- Born: 8 August 2002 (age 24) Tallinn, Estonia

Gymnastics career
- Discipline: Rhythmic gymnastics
- Country represented: Estonia; (2016–2021);
- Club: SK Nord / Tallinna Spordikool
- Head coach: Natalja Bestsastnaja
- Medal record
Representing Estonia
Rhythmic gymnastics
| Event | 1st | 2nd | 3rd |
| European Championships | 0 | 0 | 1 |
| FIG World Cup | 0 | 0 | 1 |
| Grand Prix series | 0 | 1 | 3 |
| Total | 0 | 1 | 5 |
European Championships
| Bronze medal – third place | 2020 Kyiv | 5 balls |

= Carmely Reiska =

Estonian rhythmic gymnast

Carmely Reiska (born 8 August 2002) is an Estonian rhythmic gymnast.

== Career ==

=== Junior ===
From 2016 to 2017, Reiska was a member of the Estonian junior group, winning two Estonian group championship in 2016 and 2017, and from the end of 2017 until December 2021 she trained as part of the national senior group. She competed at the 2017 Rhythmic Gymnastics European Championships in Budapest, Hungary, with the Estonian junior group, placing 7th in All-Around and also in the 10 clubs final.

=== Senior ===
Reiska competed at the 2018 Rhythmic Gymnastics European Championships in Guadalajara, Spain. She also participated in the 2018 Rhythmic Gymnastics World Championships in Sofia, Bulgaria, placing 13th in the all-around competition. She won silver in the 3 balls + 2 ropes final and bronze with 5 hoops at the 2018 Grand Prix stage in Holon, Israel. Reiska was also part of the Estonian group which earned the nation's first-ever FIG World Cup medal, a bronze medal in the group all-around competition at the Tashkent World Cup in 2018, along with teammates Helena Jaee, Vasilina Kuksova, Maria Susi, Lera Teino and Maria Trofimov.

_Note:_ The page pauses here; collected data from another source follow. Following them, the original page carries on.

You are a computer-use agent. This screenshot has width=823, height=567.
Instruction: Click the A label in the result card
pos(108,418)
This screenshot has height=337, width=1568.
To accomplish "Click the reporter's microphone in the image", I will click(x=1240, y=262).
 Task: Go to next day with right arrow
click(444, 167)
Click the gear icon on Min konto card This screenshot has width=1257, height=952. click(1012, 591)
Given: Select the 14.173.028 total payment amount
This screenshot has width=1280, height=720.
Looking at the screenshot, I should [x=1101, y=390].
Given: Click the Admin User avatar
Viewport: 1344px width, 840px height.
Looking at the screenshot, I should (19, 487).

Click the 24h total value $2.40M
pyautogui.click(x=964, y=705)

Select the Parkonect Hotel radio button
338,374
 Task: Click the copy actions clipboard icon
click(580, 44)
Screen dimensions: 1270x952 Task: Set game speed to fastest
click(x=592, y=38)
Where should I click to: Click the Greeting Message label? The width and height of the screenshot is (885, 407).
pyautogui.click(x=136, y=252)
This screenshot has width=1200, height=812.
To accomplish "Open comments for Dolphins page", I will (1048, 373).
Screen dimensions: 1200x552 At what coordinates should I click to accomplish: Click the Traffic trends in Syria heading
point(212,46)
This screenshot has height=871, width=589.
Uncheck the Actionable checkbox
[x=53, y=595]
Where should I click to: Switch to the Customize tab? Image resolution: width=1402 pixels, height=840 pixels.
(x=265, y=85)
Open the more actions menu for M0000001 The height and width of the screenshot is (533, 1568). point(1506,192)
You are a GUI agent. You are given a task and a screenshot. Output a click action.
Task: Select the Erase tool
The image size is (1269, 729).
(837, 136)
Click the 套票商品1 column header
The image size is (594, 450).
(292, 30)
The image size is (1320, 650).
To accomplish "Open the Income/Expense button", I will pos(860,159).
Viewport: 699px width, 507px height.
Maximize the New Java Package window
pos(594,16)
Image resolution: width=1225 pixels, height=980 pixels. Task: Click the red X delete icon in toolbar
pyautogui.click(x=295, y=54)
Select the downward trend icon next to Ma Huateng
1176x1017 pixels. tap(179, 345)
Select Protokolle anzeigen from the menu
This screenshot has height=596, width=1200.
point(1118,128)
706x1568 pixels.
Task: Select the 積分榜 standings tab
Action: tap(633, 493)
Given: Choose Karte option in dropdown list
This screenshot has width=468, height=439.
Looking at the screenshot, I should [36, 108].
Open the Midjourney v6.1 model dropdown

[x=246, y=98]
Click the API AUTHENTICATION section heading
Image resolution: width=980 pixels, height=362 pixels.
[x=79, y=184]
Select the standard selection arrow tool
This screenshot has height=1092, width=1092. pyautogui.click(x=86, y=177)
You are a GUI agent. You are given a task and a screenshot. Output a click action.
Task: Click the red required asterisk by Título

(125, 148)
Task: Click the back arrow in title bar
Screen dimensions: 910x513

In 2019, she participated in the European Games in Minsk, Belarus, where she finished 7th overall with her group. That same year, she also earned the bronze medal with the group 5 balls routine at the Thiais Grand Prix stage. In 2020, Reiska was part of the group that won Estonia their first-ever medal at the Rhythmic Gymnastics European Championships, getting bronze in the 5 balls final. In 2021, she competed at the World Championships in Kitakyushu, Japan, finishing 13th in the group all-around competition. Reiska, with the Estonian group, earned the bronze medal in the 5 balls final at the 2021 Moscow Grand Prix stage.

== Personal life ==
Reiska took up rhythmic gymnastics at age four, encouraged by her mother. She graduated from the Kadriorg German Gymnasium in 2021. She earned her Bachelor’s degree in Computer Science from the University of Konstanz, Germany, in 2025 and is currently pursuing her Master’s degree.

Reiska can speak four languages: Estonian, German, English, and Russian.